6 Lesson 1: R Project Development

6.1 Overview

Easier to access files (relative path)
- Relative paths help prevent broken paths
  - In general, DO NOT use setwd()
  - Will work if the project folder is moved to a new location on you local machine or moved to a new machine.
Designed to easily integrate with version control (GIT)
In general, all data, scripts, and output should be stored within the project directory.

6.2 Create a New R Project

Create a new R project by clicking on the drop-down menu at the top right of RStudio and selecting “New Project”

Select “New Directory” within the “Create Project” window

Select “New Project” within the “Project Type” window

Enter a project name(below I have given the name “new_project”), the project directory (where the project should live), and select “Create Project”
- Tip: Create a “project” folder that will act as your parent directory for all R projects. This will make it much easier to navigate to and between projects.

A new session specific to your R project will start within RStudio
- There are a number of ways to tell which project is open…

6.3 Navigate Between Projects

Quickly navigate between recently opened R projects by clicking on the drop-down menu at the top right of RStudio and selecting the project of interest.

6.4 Recommended Workflow

Set up a GitHub repository.
Create an R-project connected to the GitHub repository.
Develop R-scripts.
Push and pull project changes to and from GitHub.

6.5 Your Turn

Open R Studio.
Create a new Project.
Add an “data” folder and add the example data set to this folder.
Create a new R Script (Ctrl + Shift + N) and save the script as “lesson_1.R” to your project root folder.
Add the following script and run it (Ctrl + Enter)
- Notice that the entire file path to CSV of interest (“zms_thesis_metrics.csv”) was not specified just file.path("data", "zms_thesis_metrics.csv").
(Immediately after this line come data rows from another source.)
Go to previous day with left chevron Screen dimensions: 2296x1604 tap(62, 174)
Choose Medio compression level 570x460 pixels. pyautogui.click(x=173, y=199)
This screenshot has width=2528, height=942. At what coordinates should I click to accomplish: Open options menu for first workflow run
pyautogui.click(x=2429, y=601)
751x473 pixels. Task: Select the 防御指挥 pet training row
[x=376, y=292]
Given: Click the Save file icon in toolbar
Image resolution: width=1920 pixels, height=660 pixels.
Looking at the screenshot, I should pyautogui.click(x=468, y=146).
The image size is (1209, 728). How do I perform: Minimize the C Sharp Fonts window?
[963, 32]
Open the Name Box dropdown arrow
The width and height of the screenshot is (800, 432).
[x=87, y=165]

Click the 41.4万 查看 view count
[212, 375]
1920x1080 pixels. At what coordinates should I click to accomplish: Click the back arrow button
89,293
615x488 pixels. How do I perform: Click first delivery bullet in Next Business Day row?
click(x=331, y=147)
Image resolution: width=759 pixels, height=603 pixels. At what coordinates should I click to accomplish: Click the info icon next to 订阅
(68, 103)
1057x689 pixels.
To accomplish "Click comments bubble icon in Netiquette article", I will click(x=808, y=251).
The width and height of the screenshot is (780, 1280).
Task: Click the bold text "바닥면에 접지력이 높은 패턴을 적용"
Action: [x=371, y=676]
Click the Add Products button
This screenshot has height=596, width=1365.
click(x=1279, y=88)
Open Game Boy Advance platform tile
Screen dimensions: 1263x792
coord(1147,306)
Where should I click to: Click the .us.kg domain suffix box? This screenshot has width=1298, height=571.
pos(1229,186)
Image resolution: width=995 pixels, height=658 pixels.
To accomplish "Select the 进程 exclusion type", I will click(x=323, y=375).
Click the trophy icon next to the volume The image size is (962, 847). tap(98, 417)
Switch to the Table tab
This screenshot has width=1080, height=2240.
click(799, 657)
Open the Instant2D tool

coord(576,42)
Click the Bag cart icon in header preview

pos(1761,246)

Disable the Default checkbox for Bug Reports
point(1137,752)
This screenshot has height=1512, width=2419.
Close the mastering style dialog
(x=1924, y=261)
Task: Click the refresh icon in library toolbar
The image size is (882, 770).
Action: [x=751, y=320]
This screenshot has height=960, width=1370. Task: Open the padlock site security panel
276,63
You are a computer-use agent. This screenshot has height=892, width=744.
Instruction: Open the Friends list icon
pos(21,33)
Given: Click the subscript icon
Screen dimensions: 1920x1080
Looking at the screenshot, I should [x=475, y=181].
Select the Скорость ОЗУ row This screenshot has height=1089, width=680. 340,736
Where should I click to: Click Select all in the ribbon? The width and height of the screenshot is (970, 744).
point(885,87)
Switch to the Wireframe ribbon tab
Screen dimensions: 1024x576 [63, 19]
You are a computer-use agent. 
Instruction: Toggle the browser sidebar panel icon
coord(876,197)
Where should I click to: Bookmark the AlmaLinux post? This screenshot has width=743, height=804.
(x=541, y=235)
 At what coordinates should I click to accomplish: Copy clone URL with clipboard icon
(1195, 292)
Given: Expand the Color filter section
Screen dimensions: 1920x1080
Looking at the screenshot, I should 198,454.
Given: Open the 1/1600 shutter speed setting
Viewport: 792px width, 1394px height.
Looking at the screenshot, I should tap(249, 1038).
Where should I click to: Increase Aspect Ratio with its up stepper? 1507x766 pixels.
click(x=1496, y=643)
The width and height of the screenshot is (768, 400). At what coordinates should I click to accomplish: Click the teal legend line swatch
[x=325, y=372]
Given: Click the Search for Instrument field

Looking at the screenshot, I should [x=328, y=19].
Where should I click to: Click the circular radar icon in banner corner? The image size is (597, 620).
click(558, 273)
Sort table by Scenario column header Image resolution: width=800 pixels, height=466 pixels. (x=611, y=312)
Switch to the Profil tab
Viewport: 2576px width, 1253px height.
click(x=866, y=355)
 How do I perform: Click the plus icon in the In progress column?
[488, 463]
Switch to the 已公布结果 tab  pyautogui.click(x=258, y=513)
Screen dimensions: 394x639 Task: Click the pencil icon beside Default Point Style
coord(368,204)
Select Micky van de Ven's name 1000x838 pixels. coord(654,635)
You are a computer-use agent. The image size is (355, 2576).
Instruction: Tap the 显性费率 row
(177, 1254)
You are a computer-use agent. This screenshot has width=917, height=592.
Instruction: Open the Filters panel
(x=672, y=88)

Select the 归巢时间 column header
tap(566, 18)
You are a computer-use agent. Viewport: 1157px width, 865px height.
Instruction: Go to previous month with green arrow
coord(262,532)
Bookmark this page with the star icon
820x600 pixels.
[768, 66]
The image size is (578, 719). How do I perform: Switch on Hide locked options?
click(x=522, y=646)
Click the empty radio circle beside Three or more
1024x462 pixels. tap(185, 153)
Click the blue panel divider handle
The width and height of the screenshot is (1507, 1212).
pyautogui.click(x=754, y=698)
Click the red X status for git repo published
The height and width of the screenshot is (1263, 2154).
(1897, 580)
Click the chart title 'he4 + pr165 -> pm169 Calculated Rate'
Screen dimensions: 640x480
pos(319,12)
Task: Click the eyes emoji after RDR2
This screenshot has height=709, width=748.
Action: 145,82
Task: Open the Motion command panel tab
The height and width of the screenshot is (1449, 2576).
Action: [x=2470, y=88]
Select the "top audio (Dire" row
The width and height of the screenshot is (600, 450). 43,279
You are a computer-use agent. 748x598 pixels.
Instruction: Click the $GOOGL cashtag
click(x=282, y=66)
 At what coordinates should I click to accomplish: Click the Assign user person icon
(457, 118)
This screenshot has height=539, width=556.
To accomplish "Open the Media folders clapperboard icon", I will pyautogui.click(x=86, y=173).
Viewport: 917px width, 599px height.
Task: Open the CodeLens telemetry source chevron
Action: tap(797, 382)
thesis.df <- read.csv(file.path("data",
                                "zms_thesis_metrics.csv"),
                      stringsAsFactors = FALSE)

head(thesis.df)

View thesis.df in the Environment panel
- How many rows and columns does our data frame have?
- Click on the drop-down menu (the blue circle to the left of thesis.df).
  - Can you identify the column type (e.g., Character, Numeric, Integer, or Factor) of the columns unique_id, substrate_size_d50, richness, and pct_diptera?
  - What are the first, second, and third unique_id’s represented in the data frame and which richness values are associated with each unique_id?
- Click on the button to view the data (the small girdded table to the far-right of thesis.df)
  - Filter the data frame to only see data from Onondaga Lake (lake = “onon”)